It’s not surprising that many divorced couples choose to remain in the family home. In most instances, it’s due to money issues. As you know, going into court to end a marriage is draining not just emotionally but financially, too.
Some people find it hard to move out of the house, find their own space, and bear all the financial burden of mortgage, utilities, maintenance, repairs, etc. So, they agree with their exes to live in the same home and share expenses until they’re able to achieve a more stable financial position.
In other instances, exes choose to stay because of parenting matters. It’s not a secret that divorce takes a toll on children’s well-being.

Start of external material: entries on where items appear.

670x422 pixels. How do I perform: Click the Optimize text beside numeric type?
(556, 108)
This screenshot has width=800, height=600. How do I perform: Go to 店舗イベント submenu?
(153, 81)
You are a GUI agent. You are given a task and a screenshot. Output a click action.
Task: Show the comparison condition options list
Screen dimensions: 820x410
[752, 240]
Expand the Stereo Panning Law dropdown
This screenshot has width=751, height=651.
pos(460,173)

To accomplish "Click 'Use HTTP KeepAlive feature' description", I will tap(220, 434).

A huge part of the negative impact comes from the very fact that a parent leaves the family home. It shakes up kids’ sense of security and makes them feel more guilty about their parents breaking up.

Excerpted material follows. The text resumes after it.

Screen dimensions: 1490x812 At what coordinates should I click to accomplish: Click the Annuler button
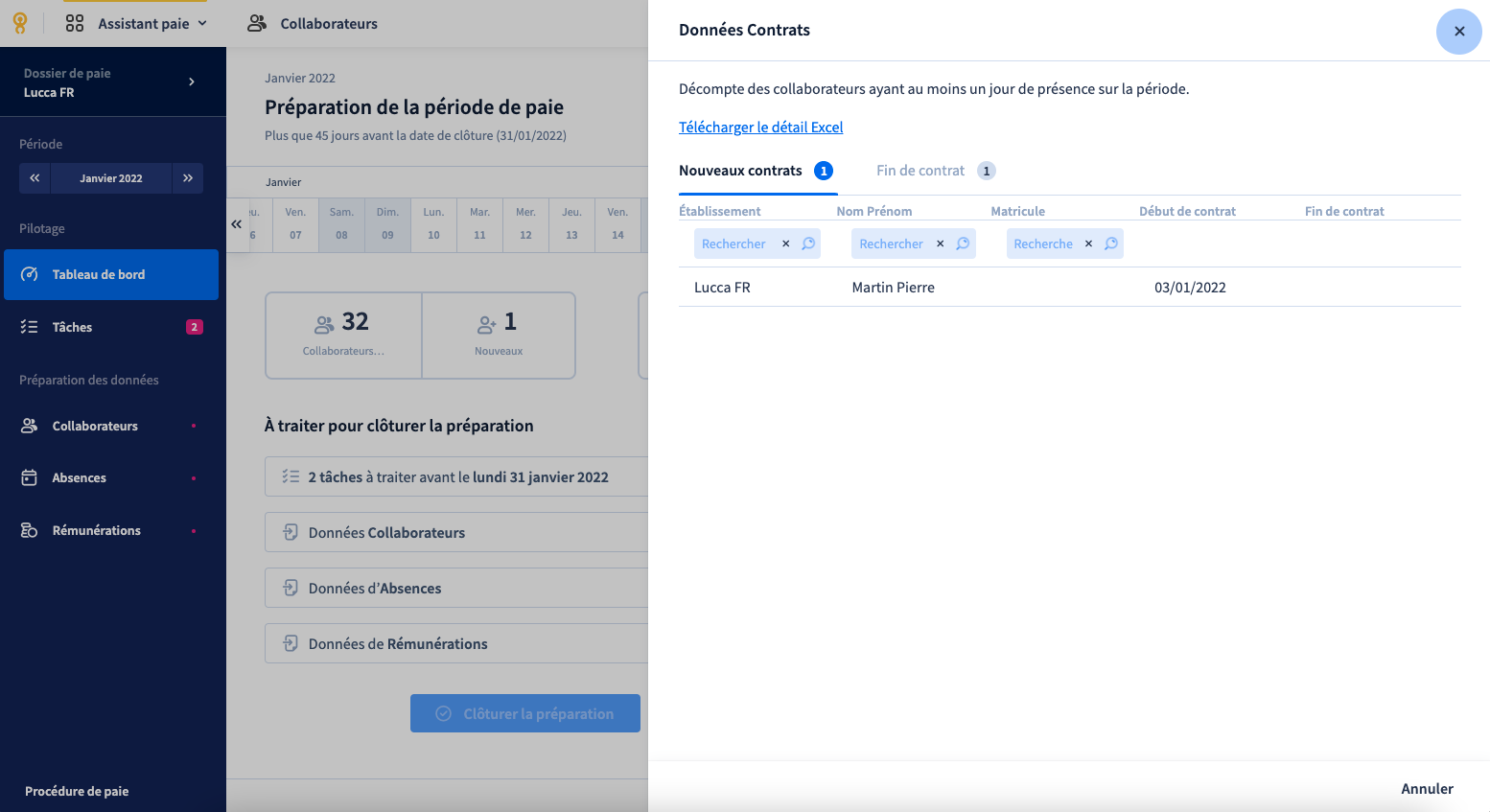1427,788
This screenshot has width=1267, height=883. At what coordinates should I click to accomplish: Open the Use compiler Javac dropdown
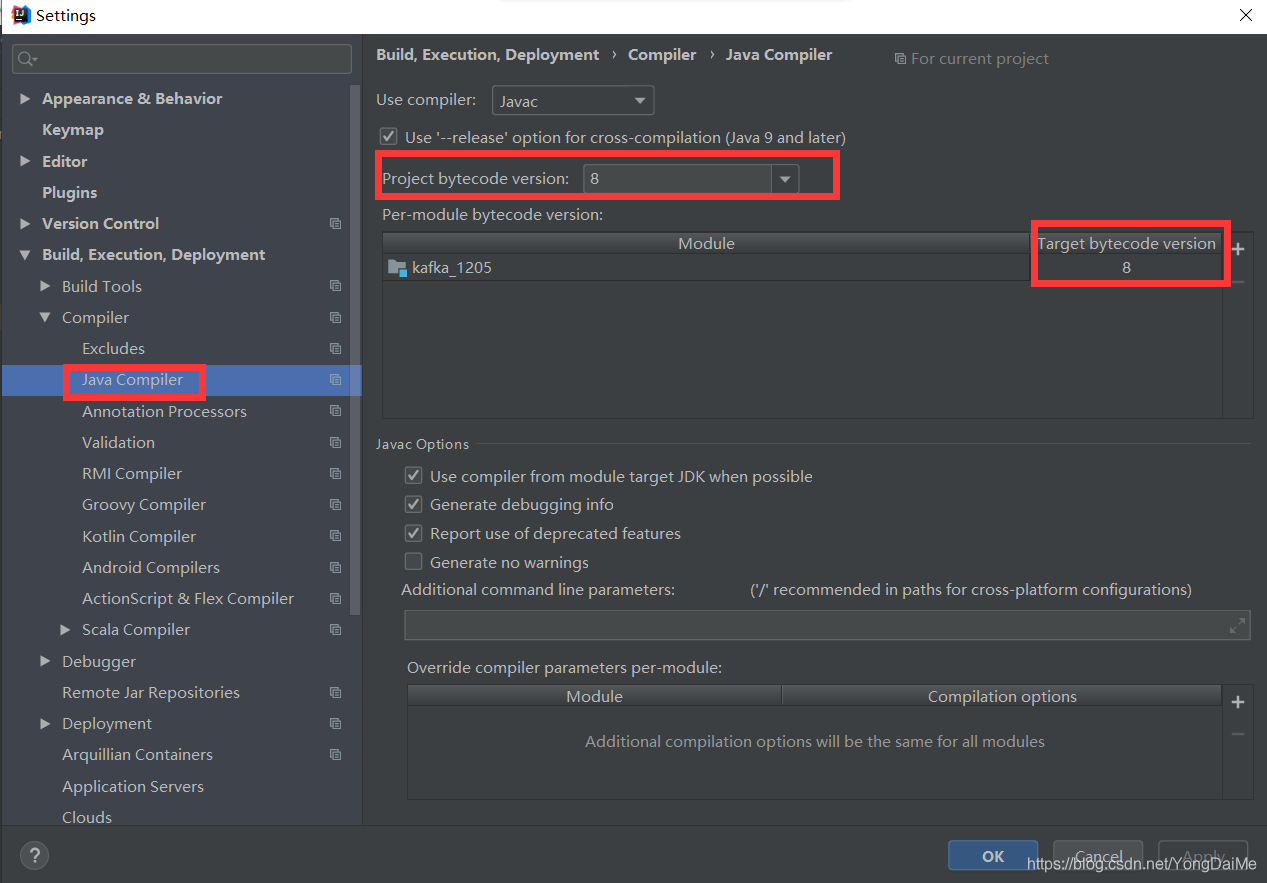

Yes, there’s visitation and constant communication in the process, but it’s still different when children are able to drop by their dad’s home office and find him there whenever they need something. Thus, divorced couples choose to live together not for their own sake primarily, but for the children’s welfare.

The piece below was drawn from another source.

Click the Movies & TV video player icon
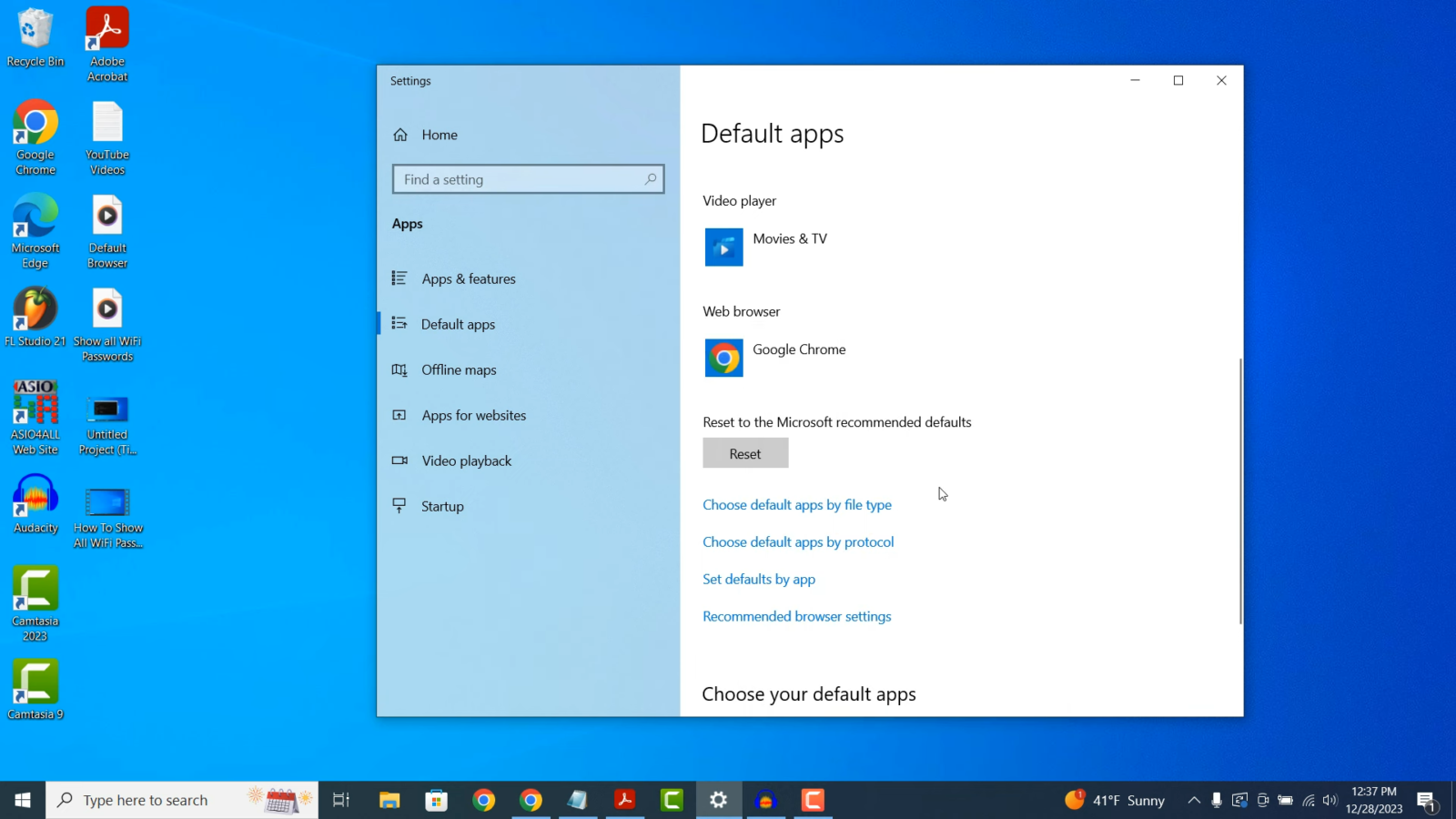The width and height of the screenshot is (1456, 819). pos(723,247)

If you’re still in the process of preparing divorce papers, grab every opportunity to reduce the dent on your finances, as well as the impact of divorce on your kids. Any experienced family law attorney in Colorado Springs, CO would tell you that if you can settle things out of court, do it. If you have an amicable separation, mediation can help. This is generally less expensive than litigation and less hurtful for the children involved.
Why It’s Complicated
It makes sense to live together even after divorce when you look at it from the perspective of finances and co-parenting. But this doesn’t make the setup easier. If at all, it becomes a little bit more complicated. Just imagine the “logistics” of it: how will you divide up the house? How will you use common areas without awkwardness? Will you have to pinpoint whose stuff is in the kitchen or the living room?
The answer to all these depends on your agreement with your ex. From the get-go, you both should be on the same page. For instance, you can create a schedule of use of common areas so that you won’t have to run into each other all the time. Of course, you should be able to agree as well which are your personal spaces.
It’s not only in the logistics of living together that makes this setup complicated. There could be legal issues as well. Like for example, will you still pay for child support and alimony? If you and your partner will be sharing in the mortgage payment, who gets the tax deductions? It’s best if you can settle such issues before your divorce is finalized.
Are you considering living together even after divorce? If you’re doing it for the kids and finances, good. But make sure to prepare well for the issues you might encounter along the way.